» Page extract:
Tuesday, February 28, 2012

Conspiracy of Silence on Alien Life, UFOs, Extraterrestrials

Extraterrestrial Life is a Censored Subject Within the Science Community


Vidya Jothi Nalin Chandra Wickramasinghe FIMA, FRAS, FRSA (born 20 January 1939) is Professor at Cardiff University and Honorary Professor at the University of Buckingham. He is the Director of the Buckingham Centre for Astrobiology. Born and educated in Sri Lanka, he currently lives in Cardiff, Wales, UK.

 It is not often scientists are willing to openly discuss the possibility of extraterrestrial life.

According to a famous astronomy professor there is a reason why a majority of scientists avoid the subject - it is censored!

Even though the general public embraces ideas of extraterrestrial life, science is expected to shun this subject no matter how strong the evidence, albeit through a conspiracy of silence.

It is an unwritten doctrine of science that extraterrestrial life could not exist in our immediate vicinity, or, that if such life did exist, it could not have a connection with Earth.

Professor N. Chandra Wickramasinghe was born in Colombo, Sri Lanka, on January 20, 1939.

He studied astrophysics at Cambridge, where he was a student of Hoyle's.

» What the task requires:
Copy the blog post on scientific silence about extraterrestrial life word for word, from its date line through its final sentence.

» Source data:

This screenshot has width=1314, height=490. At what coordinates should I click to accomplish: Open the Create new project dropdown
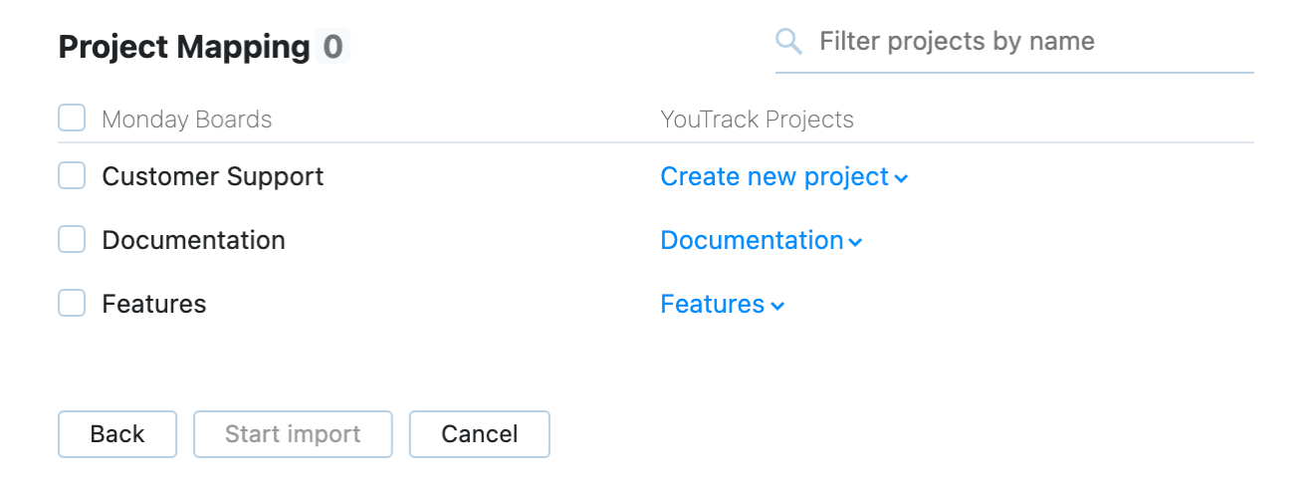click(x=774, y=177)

* * *

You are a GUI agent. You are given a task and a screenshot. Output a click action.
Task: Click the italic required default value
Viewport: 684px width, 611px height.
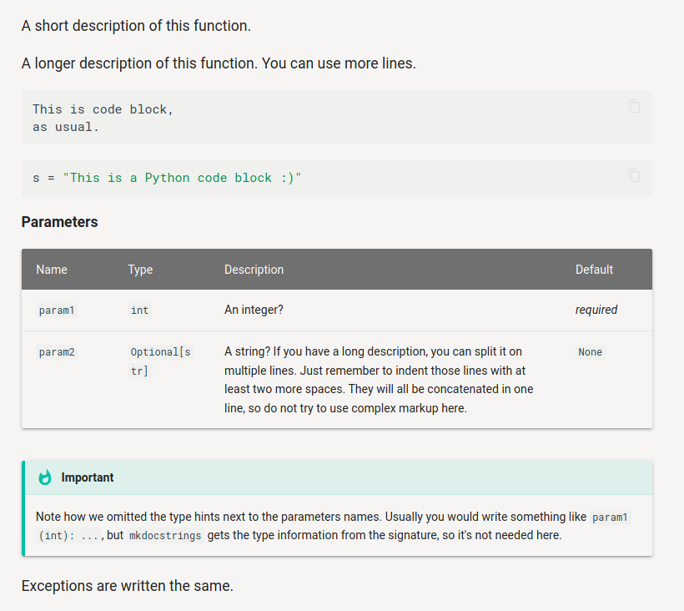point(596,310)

» Completed task:
Tuesday, February 28, 2012

Conspiracy of Silence on Alien Life, UFOs, Extraterrestrials

Extraterrestrial Life is a Censored Subject Within the Science Community


Vidya Jothi Nalin Chandra Wickramasinghe FIMA, FRAS, FRSA (born 20 January 1939) is Professor at Cardiff University and Honorary Professor at the University of Buckingham. He is the Director of the Buckingham Centre for Astrobiology. Born and educated in Sri Lanka, he currently lives in Cardiff, Wales, UK.

 It is not often scientists are willing to openly discuss the possibility of extraterrestrial life.

According to a famous astronomy professor there is a reason why a majority of scientists avoid the subject - it is censored!

Even though the general public embraces ideas of extraterrestrial life, science is expected to shun this subject no matter how strong the evidence, albeit through a conspiracy of silence.

It is an unwritten doctrine of science that extraterrestrial life could not exist in our immediate vicinity, or, that if such life did exist, it could not have a connection with Earth.

Professor N. Chandra Wickramasinghe was born in Colombo, Sri Lanka, on January 20, 1939.

He studied astrophysics at Cambridge, where he was a student of Hoyle's.